Aunque nada tenía de poeta, era a aquel balcón donde el conde iba a menudo a soñar con su amiga. En el recogimiento de la hora crepuscular, que confunde el paisaje en tintas imprecisas y dulces tan en armonía con las impresiones melancólicas, Raúl evocaba el recuerdo turbador de sus místicos esponsales, como ella en su estrecha oficina.

Soledad era alta, gallarda, de tez trigueña, con pelo y ojos negros, boca de labios gruesecillos, tan rojos que parecían una flor de sangre; el seno levantado y firme, el talle esbelto, el andar airoso, las actitudes y posturas animadas por un encanto singular que se desprendía de su figura como un efluvio turbador y escitante: y en rara contradicción con este aspecto provocativo, era fría, indolente, predispuesta a la mansedumbre y la bondad, capaz hasta de ternura, pero refractaria al apasionamiento y la vehemencia, como si tuviese adormilados los sentidos y en su alma tranquila solo pudieran hallar eco los sentimientos dulces y apacibles.

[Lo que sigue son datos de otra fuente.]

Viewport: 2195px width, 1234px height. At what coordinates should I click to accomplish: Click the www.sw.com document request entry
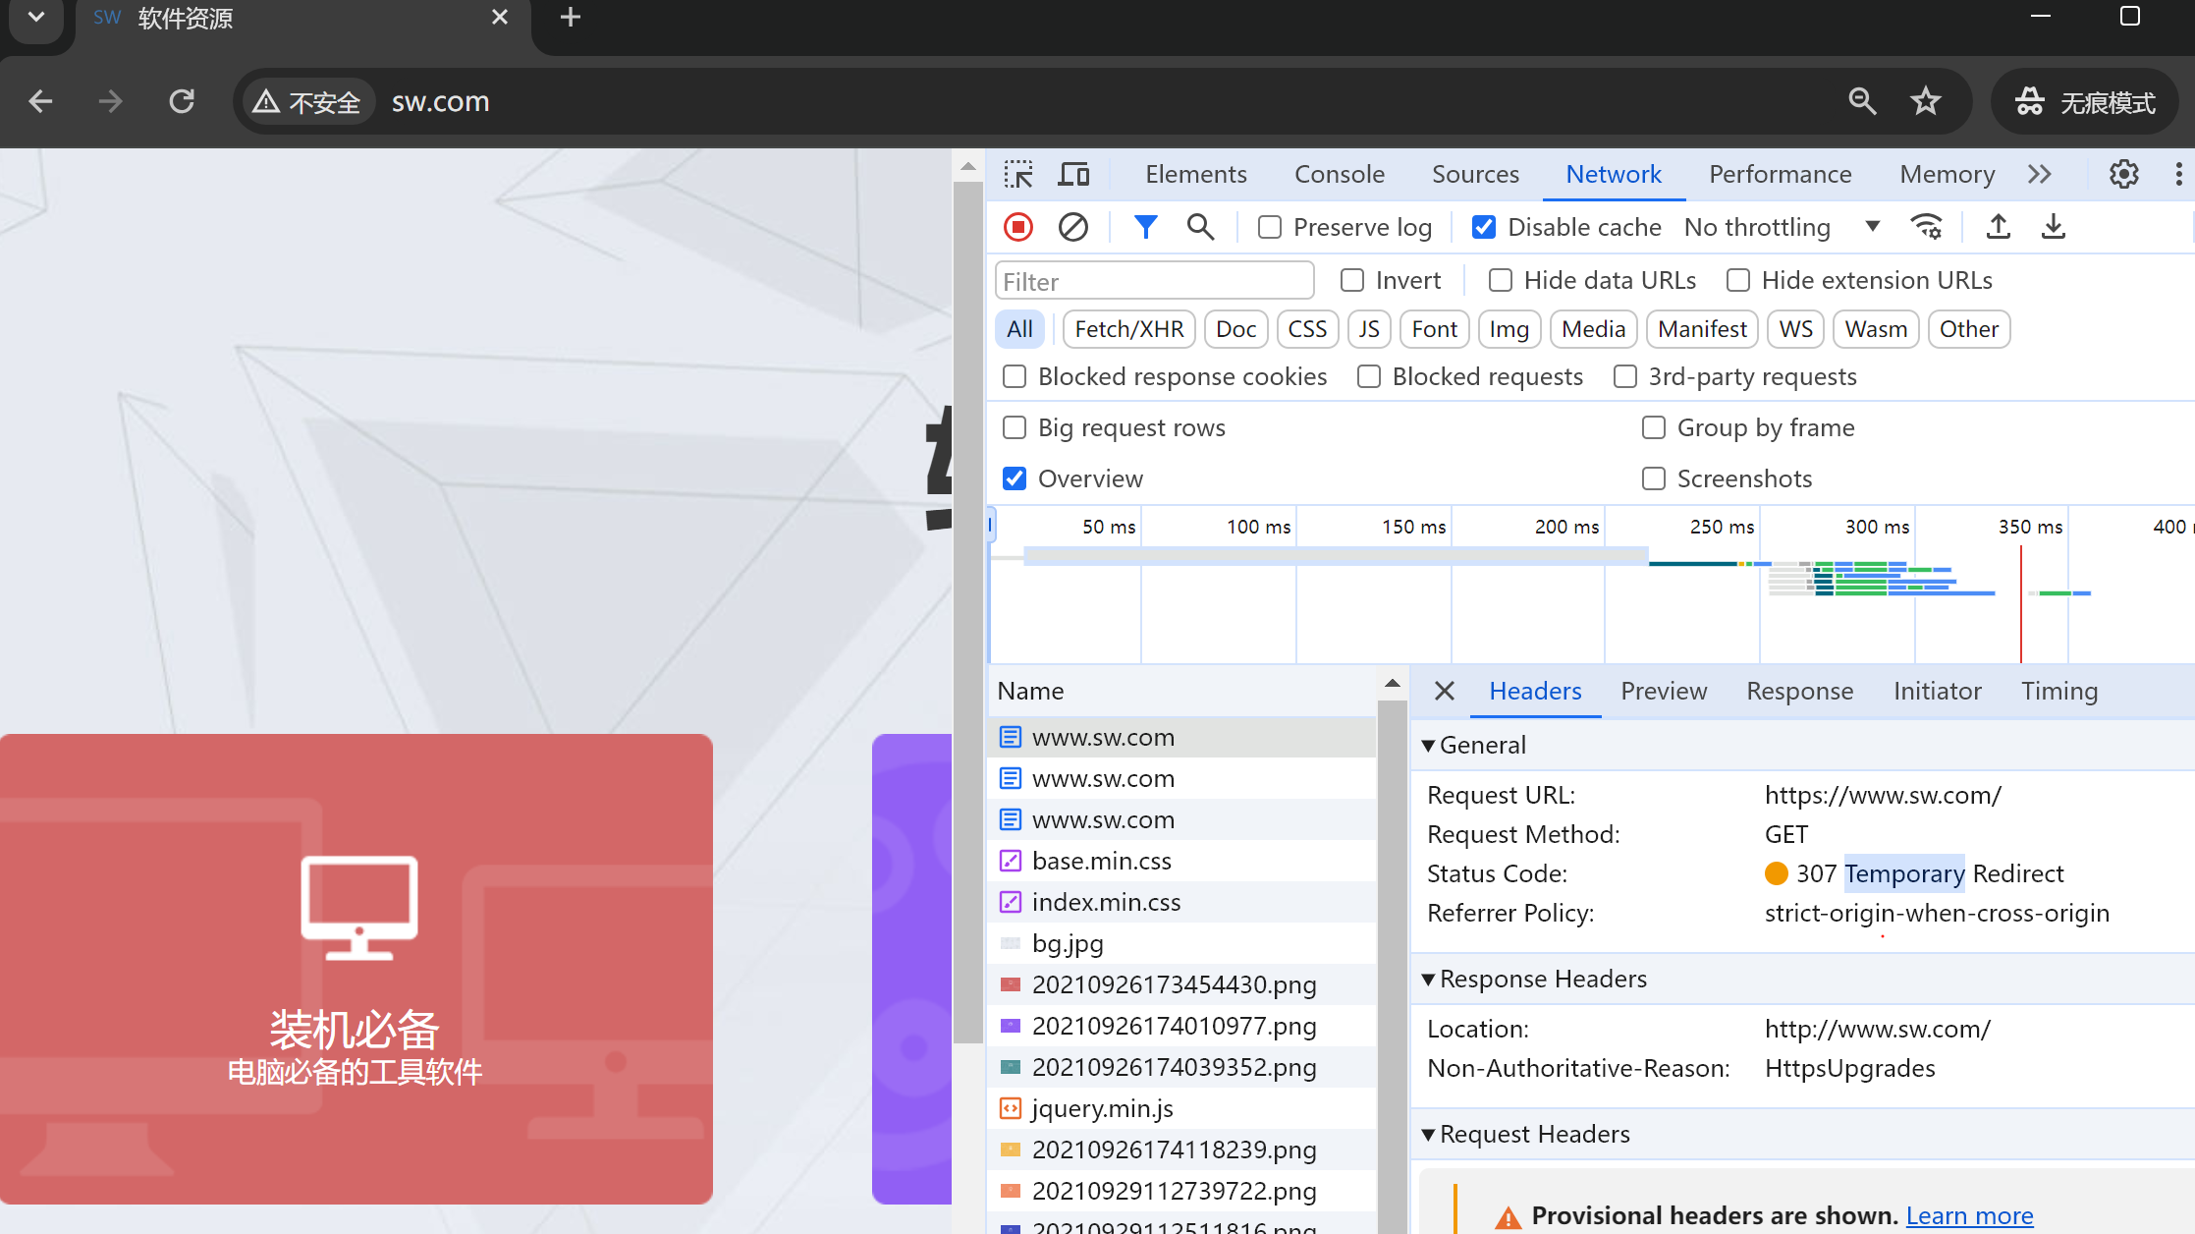(x=1101, y=736)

Tenía la voz aunque imperiosa, encantadora, y su persona exhalaba un perfume penetrante y sutil, intenso y turbador, que juntamente producía fascinación al espíritu y embriaguez a los sentidos. El hombre inculto e ignorante, incapaz de analizar lo que experimentaba, pero hombre al fin, sintió la tentación y el ánsia que la fruta puesta al alcance de la boca del niño.